‘You are sure of this?’
‘Mr. Jordan told me so.’
‘Did you not pursue her?’
‘To what end? I had done my duty. I had tried my utmost to recover my daughter, and when for the second time she played me false, I wiped off the dust of my feet as a testimony against her.’
‘She left her child?’
‘Yes, she deserted her child as well as her husband—that is to say, Mr. Ignatius Jordan. She deserted the house that had sheltered her, to run after a homeless, bespangled, bepainted play-actor. I know all about it. The life at Morwell was too dull for her, it was duller there than at Buckfastleigh. Here she could see something of the world; she could watch the factory hands coming to their work and leaving it; but there she was as much out of the world as if she were in Lundy Isle. She had a hankering after the glitter and paint of this empty world.’
‘I cannot believe this. I cannot believe that she would desert the man who befriended her, and forsake her child.’
‘You say that because you did not know her. You know Martin; would he not do it? You know Watt; has he any scruples and strong domestic affections? She was like them; had in her veins the same boiling, giddy, wanton blood.’

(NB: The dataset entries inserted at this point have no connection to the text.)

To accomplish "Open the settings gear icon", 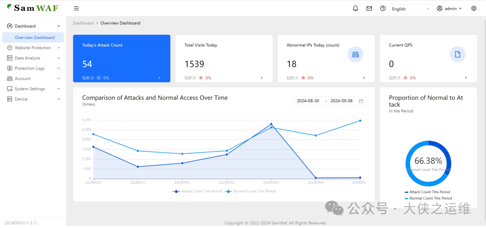I will [473, 9].
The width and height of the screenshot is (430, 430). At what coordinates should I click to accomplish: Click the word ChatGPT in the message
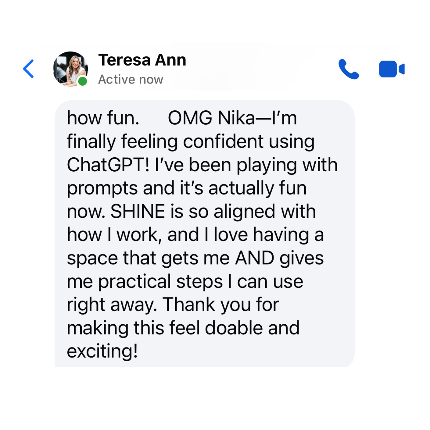click(x=108, y=165)
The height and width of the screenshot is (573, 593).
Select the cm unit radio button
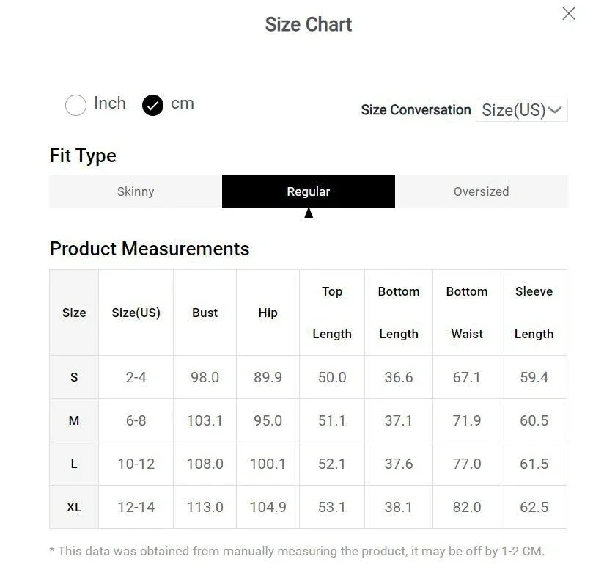(152, 106)
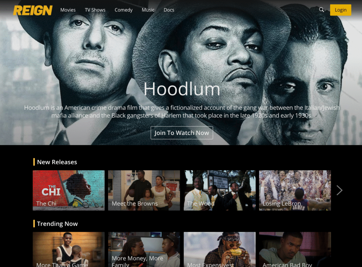The image size is (362, 267).
Task: Click the REIGN logo
Action: point(33,10)
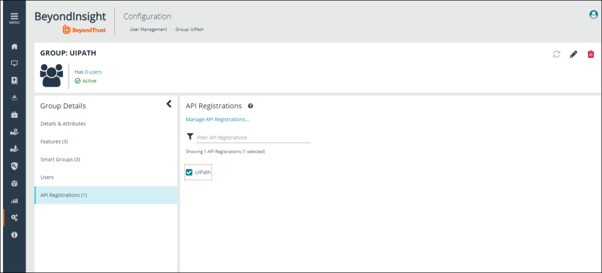Go to Home via sidebar house icon
Screen dimensions: 602x273
pos(14,46)

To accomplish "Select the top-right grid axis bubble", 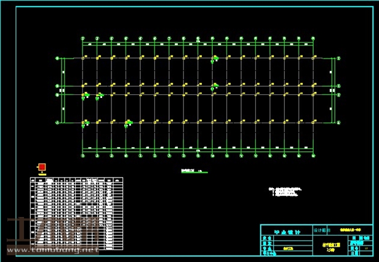I will tap(313, 38).
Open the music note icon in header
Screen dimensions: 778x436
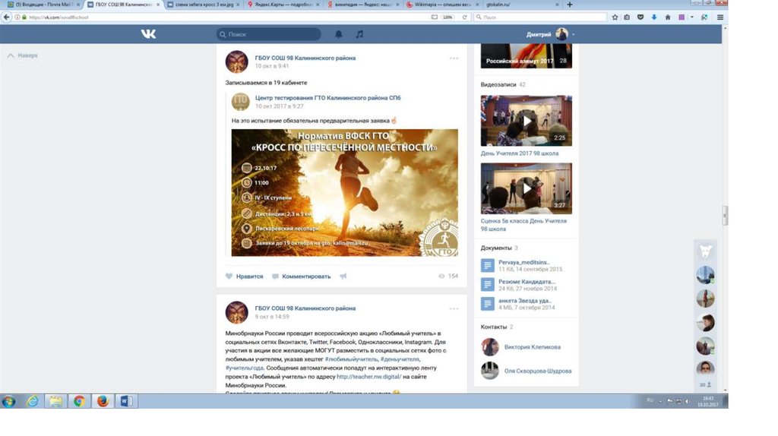point(359,34)
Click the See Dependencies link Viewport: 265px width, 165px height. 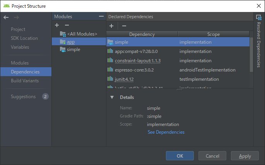point(166,132)
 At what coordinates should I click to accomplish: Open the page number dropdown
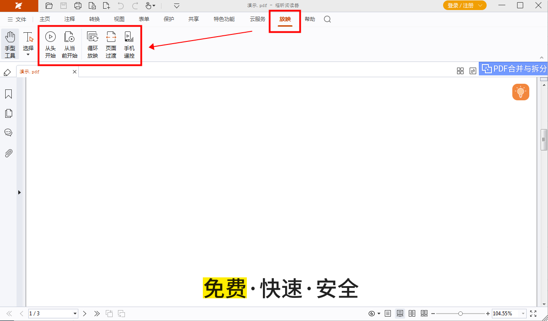tap(75, 313)
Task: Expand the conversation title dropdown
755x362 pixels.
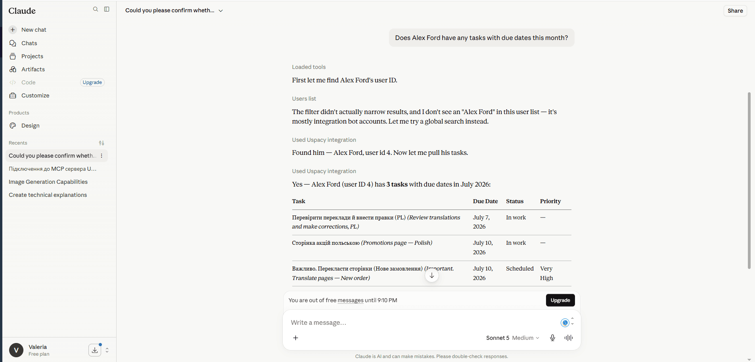Action: click(221, 11)
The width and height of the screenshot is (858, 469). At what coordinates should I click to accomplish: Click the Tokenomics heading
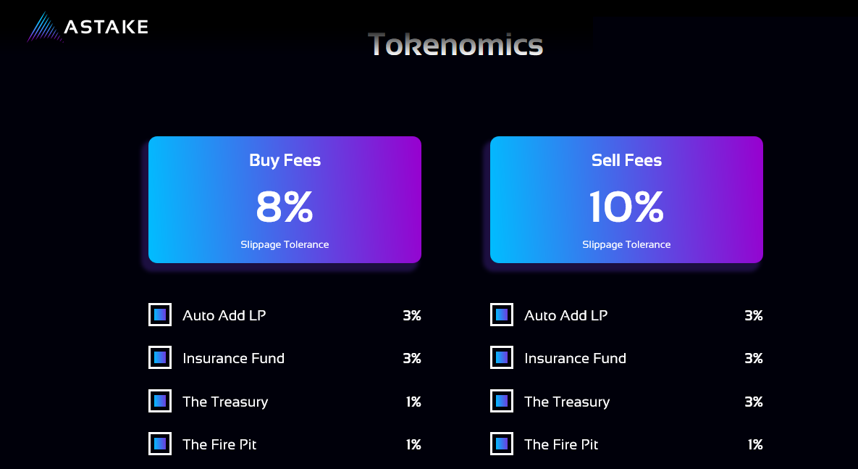[455, 44]
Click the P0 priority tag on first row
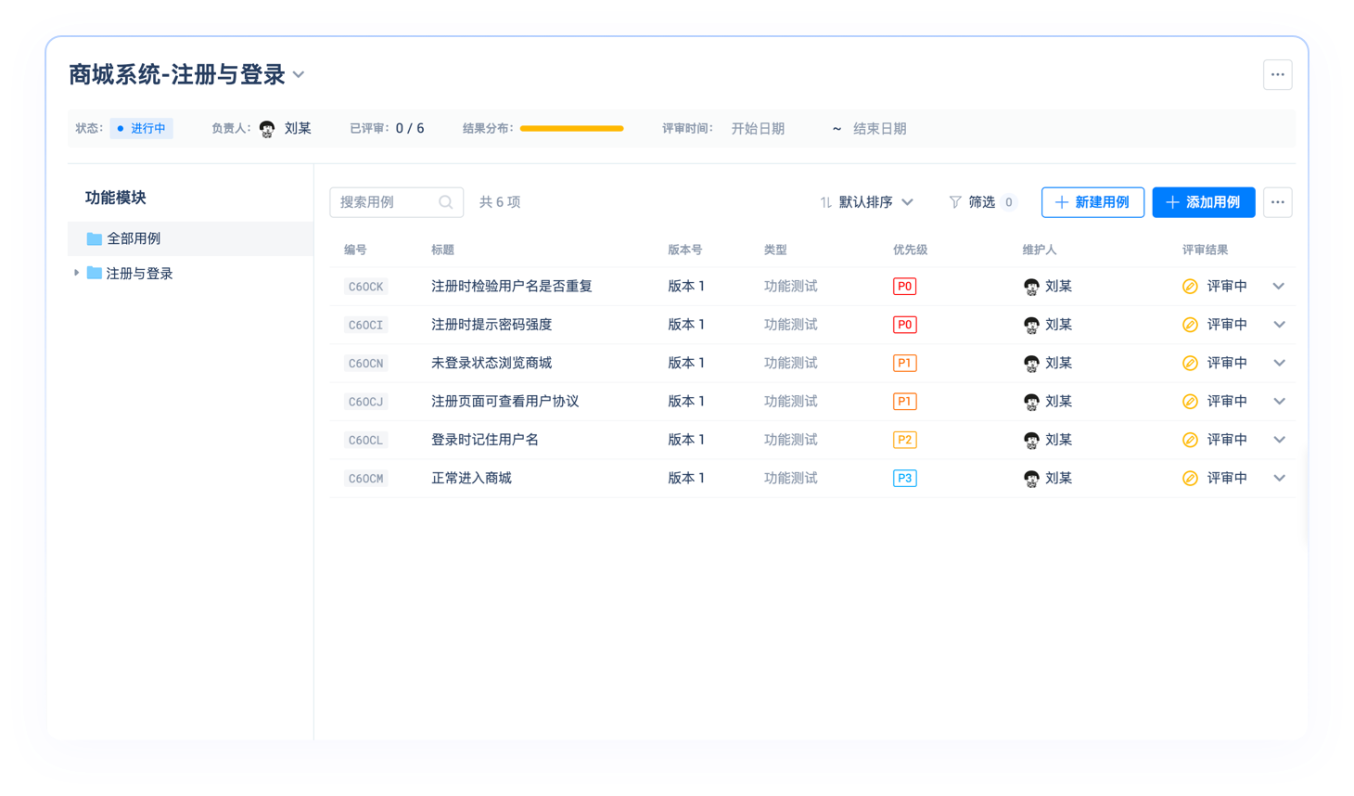The height and width of the screenshot is (796, 1354). (x=904, y=286)
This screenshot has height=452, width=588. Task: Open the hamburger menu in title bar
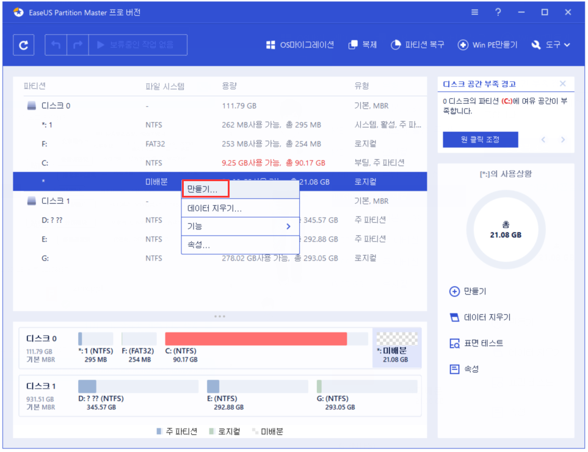(475, 12)
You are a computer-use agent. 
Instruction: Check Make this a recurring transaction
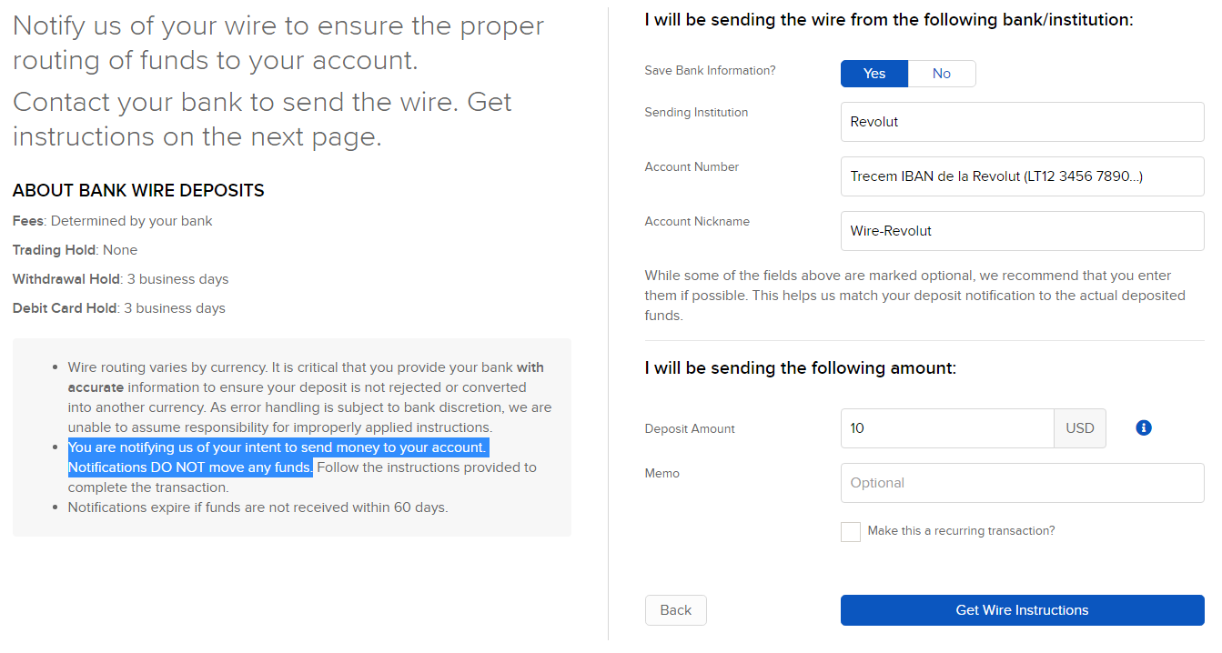tap(851, 531)
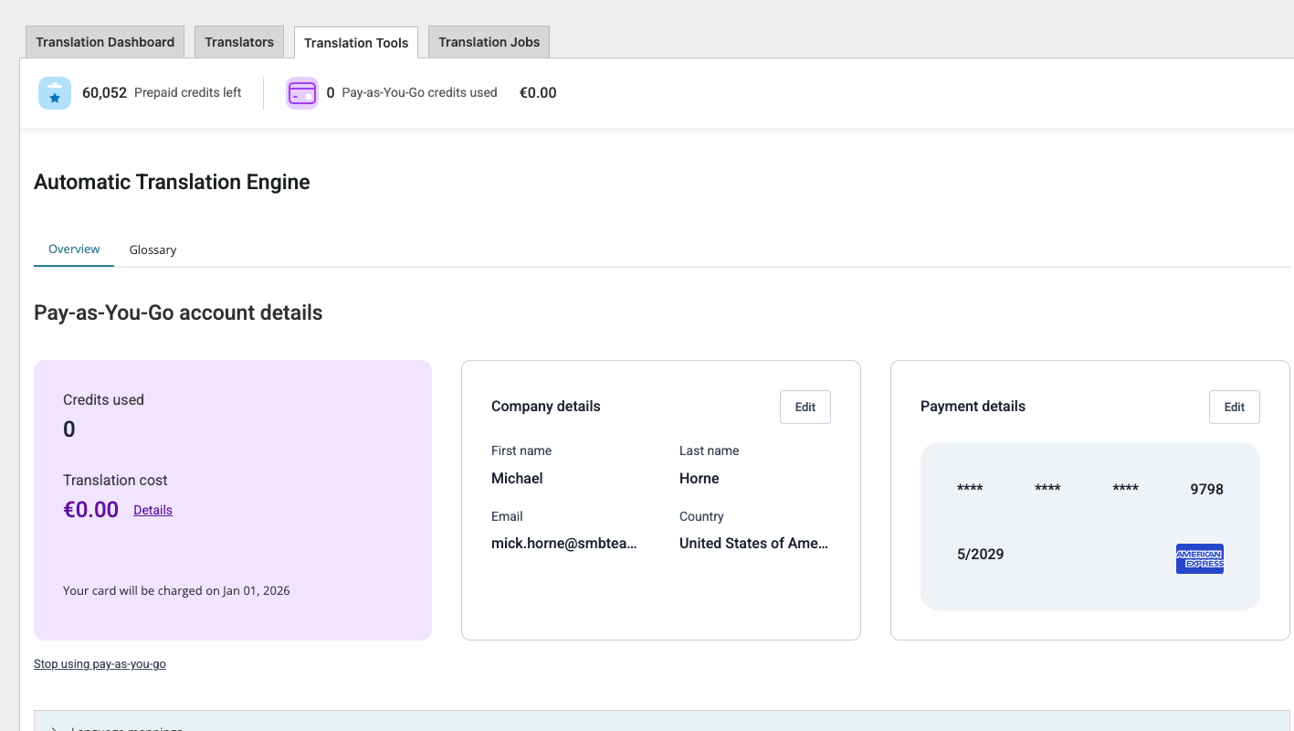
Task: Click the card's last four digits 9798
Action: tap(1206, 489)
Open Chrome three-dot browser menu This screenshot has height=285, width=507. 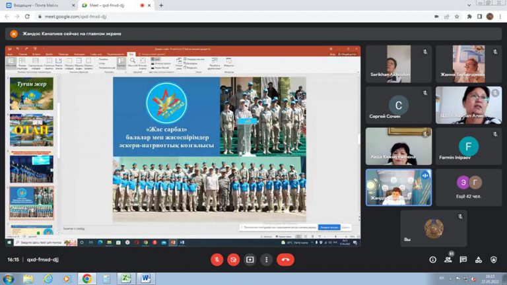500,16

Jasper knew but too well that Martin and Watt were unscrupulous, and followed pleasure regardless of the calls of duty. He had been too young when his sister left home to know anything of her character. It was possible that she had the same light and careless temperament as Martin.
‘A horse that shies once will shy again,’ said the old man. ‘Eve ran away from home once, and she ran away from the second home. If she did not run away from home a third time it probably was that she had none to desert.’